**PERINTAH 1**: Rangkum teks tentang mesin tik dan laptop dalam dua kalimat.

**TEKS BACAAN**:
━━━━
Pin It

Dulu dan Sekarang

SEBAGAI salah seorang manusia yang sudah menjalani dua dekade kehidupan di dunia, begitu terasa perkembangan teknologi dan perubahan karya seni manusia sesuai zaman. Bisa jadi kebiasaan yang biasa kita lakukan saat ini akan ditinggalkan dan beralih ke hal-hal yang lebih modern. Kali ini Samandayu akan kembali bernostalgia ria dengan mengingat-ingat masa-masa di era 90-an sampai sekarang. Apa aja?
herman-salim.blogspot.com
Dulu Mesin Tik Sekarang Laptop
PC komputer sebenarnya sudah in di Indonesia sejak akhir 90-an. Di awal tahun 2000-an, boleh dibilang CPU plus monitornya ini cuma dimiliki oleh orang kaya. Sebagai anak sekolah yang datang dari keluarga biasa-biasa saja, saya tertarik menggunakan mesin tik yang sebelumnya digunakan kakak saya dalam mengerjakan skripsi. Karena sepertinya keren menggunakan benda tersebut. Enggak heran bunyi mesin ketik yang berisik ini selalu terdengar dari kamar saya sepulang sekolah. Di rumah, saya memiliki dua mesin tik yang dua-duanya bekas. Mengingat bakat menulis saya, orangtua saya inisiatif sendiri membelikan mesin tik untuk saya. Ini cukup mengharukan. Bisa diingat begitu banyak karya sastra yang saya hasilkan selama SMA plus pembelian tinta juga kertas sebagai pendukung lain.
Zaman telah berubah, setelah berhasil mencicipi PC komputer beberapa tahun kemudian, dicicipilah sebuah laptop untuk mendukung hobi menulis saya. Karena perkembangan komputer begitu pesat, mulai dikenalilah sebuah PC tablet yang bentuknya lebih ringan dan lebih gampang dibawa kemana-mana. Dan saya akan kembali menjadi orang yang paling terlambat untuk mencicipi produk teknologi tersebut.
━━━━
**KUTIPAN ENTRI**:
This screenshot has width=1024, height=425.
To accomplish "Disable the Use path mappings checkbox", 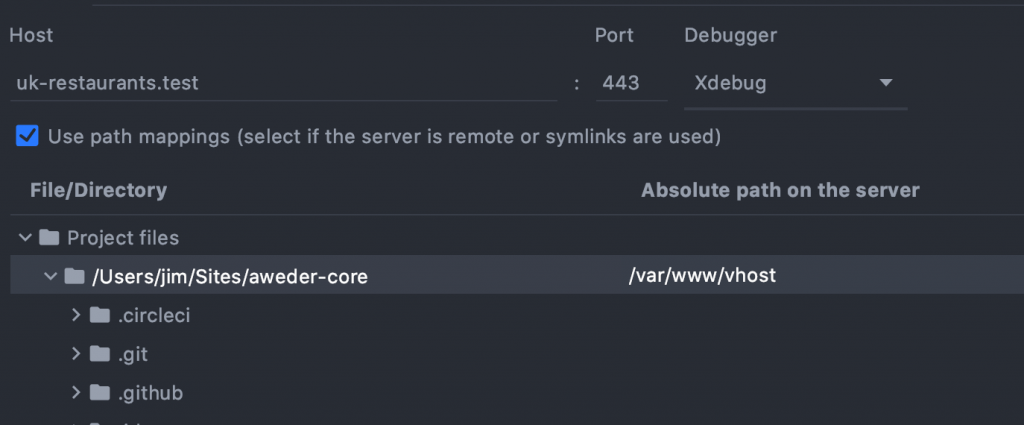I will [x=27, y=136].
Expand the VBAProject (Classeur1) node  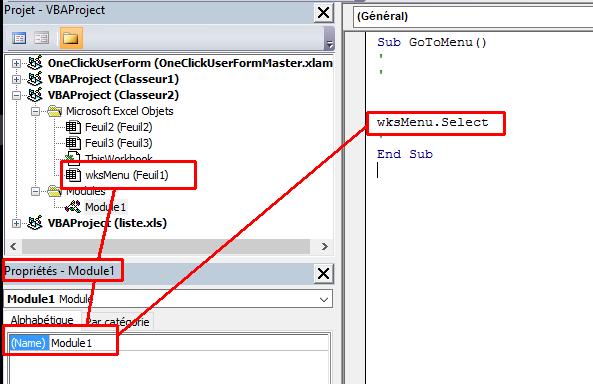pos(16,79)
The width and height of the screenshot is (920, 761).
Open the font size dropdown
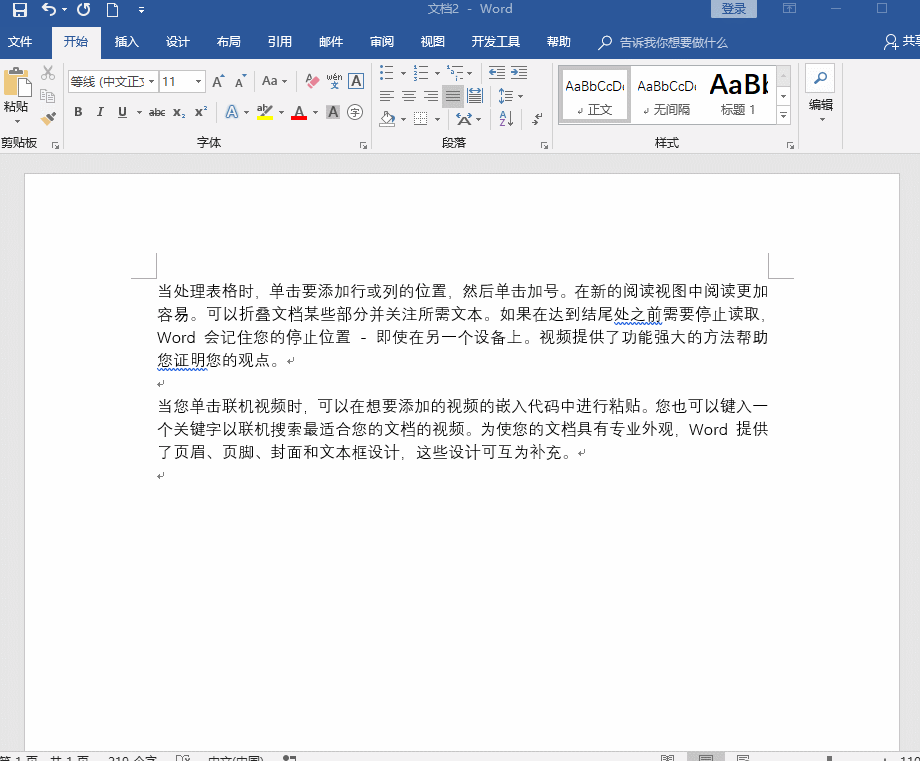pyautogui.click(x=199, y=82)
━━━━
**PERINTAH 2**: Skalakan ulang baris-baris entri mulai dari baris yang memuat "The width and" sampai akhir entri, keduanya termasuk. Tulis kembali hanya baris-baris itu, termasuk permintaannya, tanpa gambar, dengan setiap koordinat dalam jawaban dikalikan 2,6 lalu dibulatkan ke bilangan bulat (setengah dibulatkan ke atas).

**JAWABAN 1**: Teks ini bernostalgia tentang perubahan dari era 90-an sampai sekarang: ketika PC komputer pada awal 2000-an masih dimiliki orang kaya, penulis memakai mesin tik bekas di rumah dan menghasilkan banyak karya sastra selama SMA. Setelah mencicipi PC komputer, penulis beralih ke laptop untuk mendukung hobi menulis, sementara PC tablet yang lebih ringan mulai dikenal dan penulis akan kembali menjadi orang paling terlambat mencobanya.

**JAWABAN 2**:
The width and height of the screenshot is (920, 761).
Open the font size dropdown
pyautogui.click(x=517, y=213)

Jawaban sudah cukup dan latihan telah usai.